When we use words, we can describe what they mean later.  If we use units, we've lost that opportunity.  As an example, consider Newton's Universal Law of Gravitation:
$$N = \frac{N\cdot m^2}{kg^2} \frac{kg\cdot kg}{m^2}$$
Or should I say:
$$(Force) = (Universal Gravitational Constant)\frac{(mass_A\cdot mass_B)}{(separation)^2}$$
Where Force is the magnitude of the force experienced by both bodies, UniversalGravitationalConstant is $6.674\cdot10^{−11}(\frac{N\cdot m^2}{kg^2})$, $mass_A$ and $mass_B$ are the masses of the two objects, and separation is the distance between those two objects.
We can also render this using variables for the same effect.  They're just symbols after all:
$$F=G\frac{m_A\cdot m_B}{r^2}$$
Note that in both the case of the words and the variables we have more symbols to worth with, so we can be more specific.  While the units just show $kg\cdot kg$, the words and variables specify which masses we are talking about.  In this case, we happen to use an equation where you could be ambiguous and get away with it, but what if I used the equation for the acceleration experienced by mass A:
$$a_A=G\frac{m_B}{r^2}$$
If we were to only include units, we would have
$$\frac{m}{s^2} = \frac{N\cdot m^2}{kg^2} \frac{kg}{m^2}$$
In the latter case, it's not obvious that the final $kg$ term is actually the mass of object B.
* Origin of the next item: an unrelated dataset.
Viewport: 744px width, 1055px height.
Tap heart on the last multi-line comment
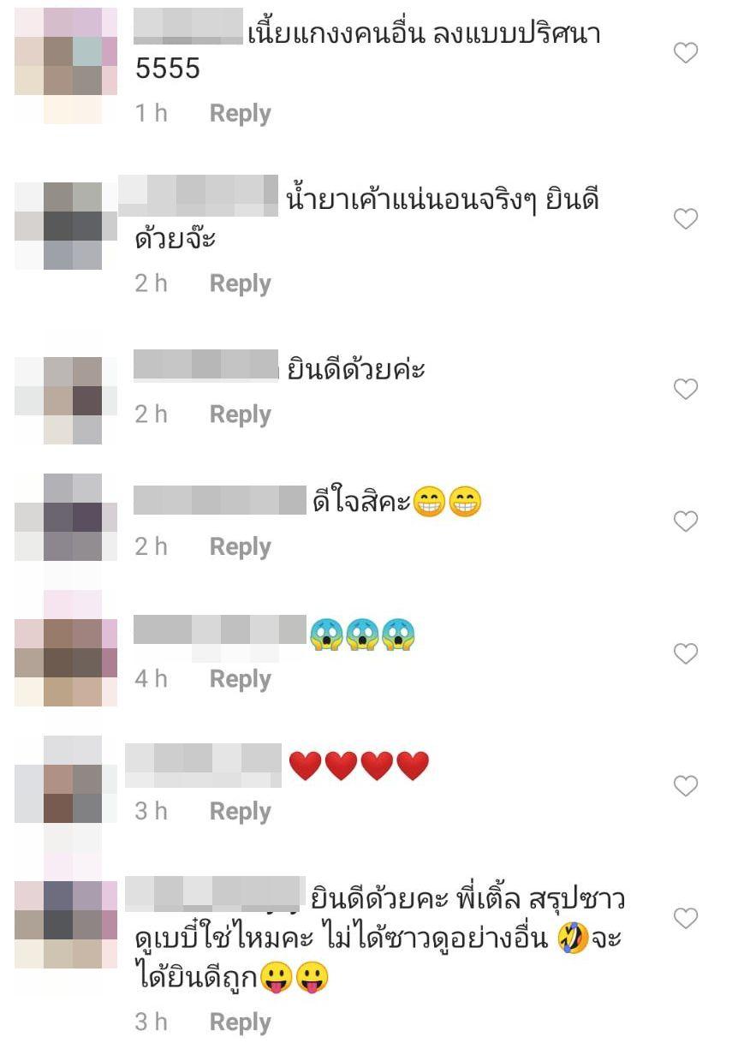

A: The basic fact is units are a demarcation of the quantity of something, so they can never be used as a fundamental equation. As you have mentioned F=ma can also be written as N=kg ms^-2 , then how can you say that the equation is of Newton's Law only? The equation can be used to define force dimensionally which is [M L T^-2].
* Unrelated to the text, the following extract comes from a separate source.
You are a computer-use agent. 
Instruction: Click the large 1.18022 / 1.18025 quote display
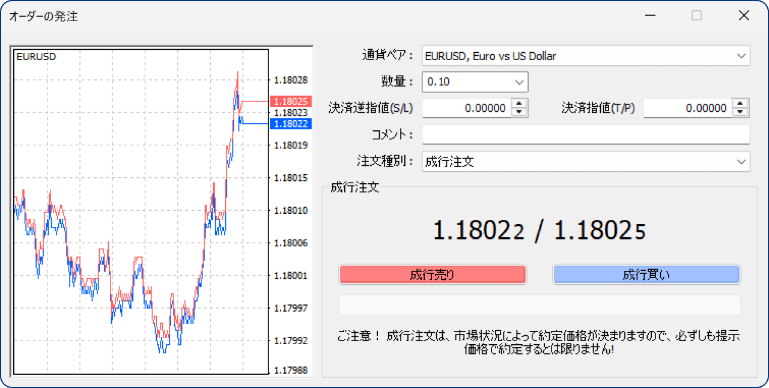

A: It is not incorrect, it is incomplete.
A physical value consists of:


*

*Magnitude - this is "the number"

*Unit - "type" of the value


Physical values are not only magnitudes, they also have a unit. It is inseparable. Unit defines a physical meaning to a value. You could formally treat it as a pair (magnitude, unit). All calculations in physics are done this way, although people might not think about it. You can do the calculations separately on each part.
Your idea is doing only one part. So you could not do typical equations with actual magnitudes, e.g. how much of velocity a body has if it travels three meters in two seconds. You simply cannot skip magnitude.
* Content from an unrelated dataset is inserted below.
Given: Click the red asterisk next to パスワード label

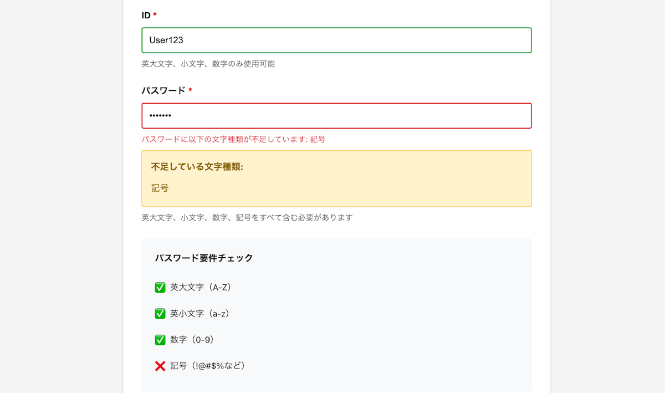Looking at the screenshot, I should click(190, 91).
Your question could be reduced a bit to "Why can we not drop this 'one' i.e. magnitude for unit definitions."
You are right that units are often defined like that, e.g. "One joule is equal to the energy transferred (or work done) to an object when a force of one newton acts on that object in the direction of its motion through a distance of one metre (1 newton metre or N·m)." Notice that they explicitly say "one".
Your idea would work but only if all the units were orthogonal to each other. You could normalize every unit then, so in every definition magnitude would always be 1. But this is not practical, and not true in real world.
E.g: Relation between angular velocity - $\omega$ and frequency -$f$  is: $\omega = 2 \pi f$. You could not express it using only units. Another, simpler, example would be conversion between different units having the same physical meaning e.g "one minute is 60 seconds", $1$cm = $0.01$m. Or converting between imperial units and metric system. Etc. etc.
A: A "naked" number such as $3$ does not denote anything in the real world. In order to represent on paper a real world collection of items, we need a numerator and a denominator, e.g. $3$ Apples.  But to represent on paper a real world amounts of substance we need in addition a unit to, so to speak, "discretize" the amount into a collection of units, e.g. $3$ liters of milk. (And this is where approximation comes in.)
In mathematics, a variable is usually all-including, for instance $x$ includes a sign as well as a size, e.g. $x$ may be replaced by $-3$, I suppose that in physics a variable includes a unit as well so that, e.g. $x$ may be replaced by $-3$ liters of milk.